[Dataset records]
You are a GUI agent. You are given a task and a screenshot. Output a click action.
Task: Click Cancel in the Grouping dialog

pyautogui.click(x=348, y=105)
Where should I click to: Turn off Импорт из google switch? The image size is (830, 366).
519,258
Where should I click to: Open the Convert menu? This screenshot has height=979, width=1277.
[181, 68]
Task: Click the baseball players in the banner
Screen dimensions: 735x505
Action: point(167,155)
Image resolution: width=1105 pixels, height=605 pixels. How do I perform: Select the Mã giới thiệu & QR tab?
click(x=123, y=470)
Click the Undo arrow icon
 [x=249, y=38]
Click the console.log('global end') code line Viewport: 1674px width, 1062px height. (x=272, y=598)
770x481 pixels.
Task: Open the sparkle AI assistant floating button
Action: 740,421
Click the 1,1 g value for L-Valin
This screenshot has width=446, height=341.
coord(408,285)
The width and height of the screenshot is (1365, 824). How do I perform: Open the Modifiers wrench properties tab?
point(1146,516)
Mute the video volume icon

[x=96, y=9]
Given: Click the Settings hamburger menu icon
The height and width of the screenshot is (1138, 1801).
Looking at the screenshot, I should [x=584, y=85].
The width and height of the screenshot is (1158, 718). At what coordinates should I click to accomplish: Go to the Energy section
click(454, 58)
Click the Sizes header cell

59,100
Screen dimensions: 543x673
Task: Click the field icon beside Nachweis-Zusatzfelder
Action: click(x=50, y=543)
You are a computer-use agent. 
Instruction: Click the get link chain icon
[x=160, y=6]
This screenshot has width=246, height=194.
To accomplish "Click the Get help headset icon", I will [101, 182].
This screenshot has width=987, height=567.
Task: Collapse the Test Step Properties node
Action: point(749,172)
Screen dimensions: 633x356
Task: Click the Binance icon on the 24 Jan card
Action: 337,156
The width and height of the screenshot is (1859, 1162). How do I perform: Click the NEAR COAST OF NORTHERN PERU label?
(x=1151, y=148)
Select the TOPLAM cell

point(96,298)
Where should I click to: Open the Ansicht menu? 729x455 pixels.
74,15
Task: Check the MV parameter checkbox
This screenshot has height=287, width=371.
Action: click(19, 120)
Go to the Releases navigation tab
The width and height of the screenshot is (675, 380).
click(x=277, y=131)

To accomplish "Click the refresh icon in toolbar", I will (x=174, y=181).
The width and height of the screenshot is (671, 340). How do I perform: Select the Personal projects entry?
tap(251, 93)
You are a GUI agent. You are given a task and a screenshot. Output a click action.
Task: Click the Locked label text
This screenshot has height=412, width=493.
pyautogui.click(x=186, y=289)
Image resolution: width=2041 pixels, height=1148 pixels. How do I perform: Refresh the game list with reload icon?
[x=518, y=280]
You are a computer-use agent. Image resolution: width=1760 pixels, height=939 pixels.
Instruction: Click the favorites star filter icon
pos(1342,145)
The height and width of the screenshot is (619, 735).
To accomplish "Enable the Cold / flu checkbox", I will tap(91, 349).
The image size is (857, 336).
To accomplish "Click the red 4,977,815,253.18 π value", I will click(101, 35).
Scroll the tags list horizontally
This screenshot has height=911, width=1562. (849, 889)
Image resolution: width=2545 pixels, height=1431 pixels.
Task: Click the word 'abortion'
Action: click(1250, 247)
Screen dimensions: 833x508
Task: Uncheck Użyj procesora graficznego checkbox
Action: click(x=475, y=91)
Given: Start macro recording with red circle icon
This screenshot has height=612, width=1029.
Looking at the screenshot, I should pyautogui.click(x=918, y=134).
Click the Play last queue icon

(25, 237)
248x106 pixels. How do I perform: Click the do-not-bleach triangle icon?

### What the task requires:
Show each line from the dataset records that contains the word "list".

### Complete response:
Image resolution: width=2041 pixels, height=1148 pixels. How do I perform: Refresh the game list with reload icon?
Scroll the tags list horizontally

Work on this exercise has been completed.